Exercise task: Starting at the line containing "Where should I" and ending with the last of the lines, rewrite those lines with "button" replaced by "control" and nothing else changed. Leave the pictures out.

Stored rows:
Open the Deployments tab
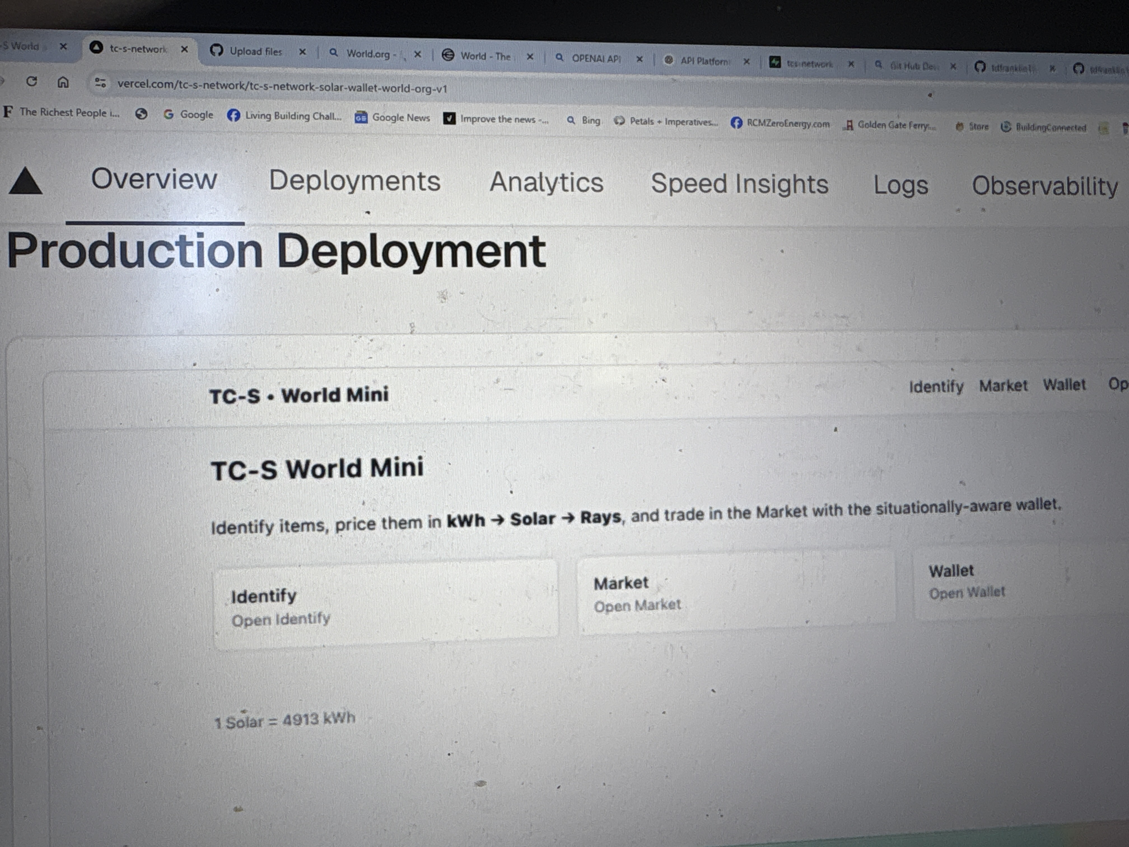Screen dimensions: 1129x847 354,181
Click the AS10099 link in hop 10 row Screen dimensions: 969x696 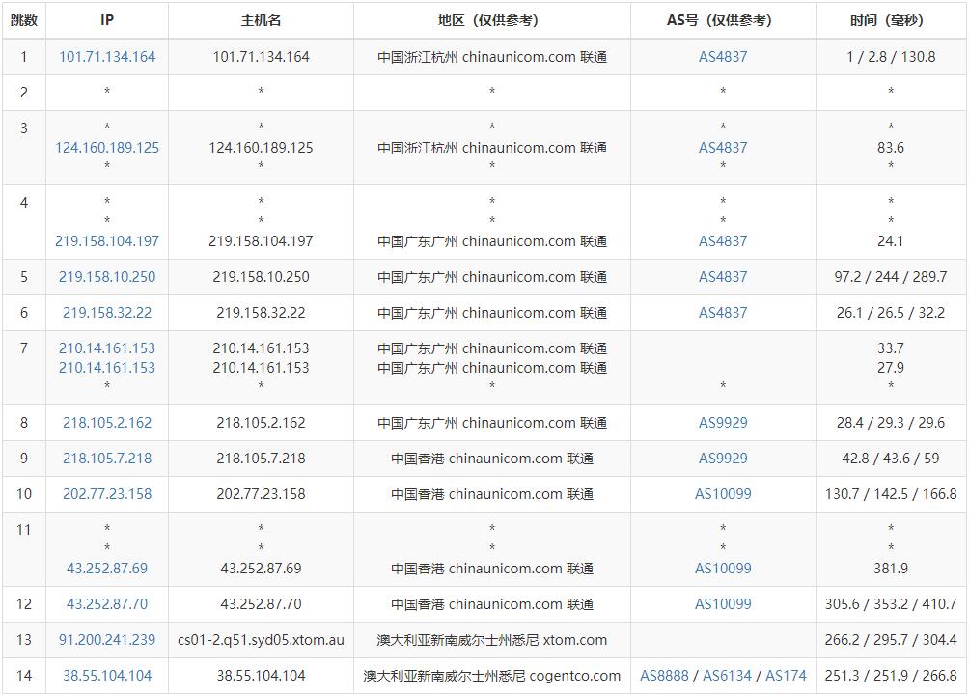(723, 494)
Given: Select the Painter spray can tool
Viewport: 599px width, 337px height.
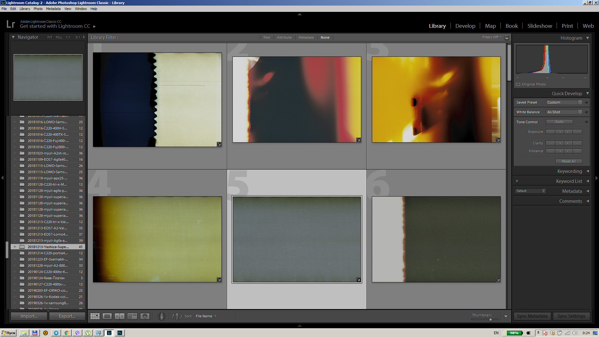Looking at the screenshot, I should click(162, 316).
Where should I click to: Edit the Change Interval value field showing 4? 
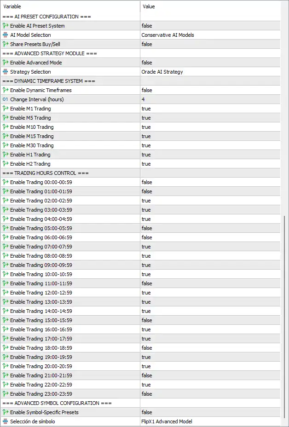pos(210,99)
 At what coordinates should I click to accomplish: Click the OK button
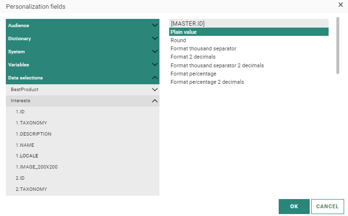(294, 206)
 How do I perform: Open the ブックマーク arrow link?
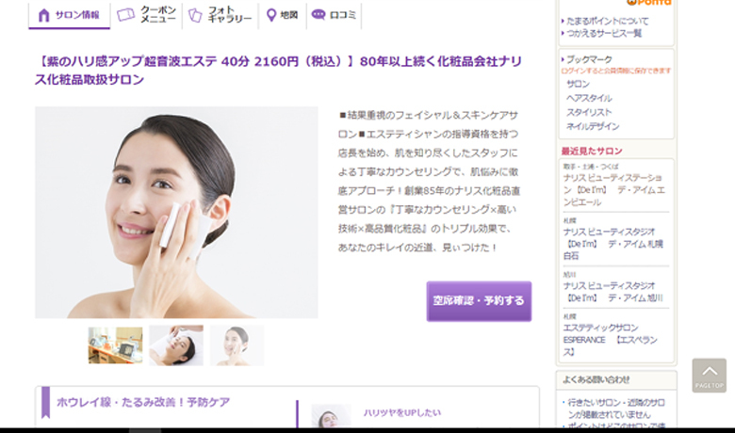[589, 59]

Response:
Where should I click to: Edit the Change Interval value field showing 4? 
pos(210,99)
 At what coordinates should I click to accomplish: Click the OK control
(294, 206)
 How do I perform: Open the ブックマーク arrow link?
[589, 59]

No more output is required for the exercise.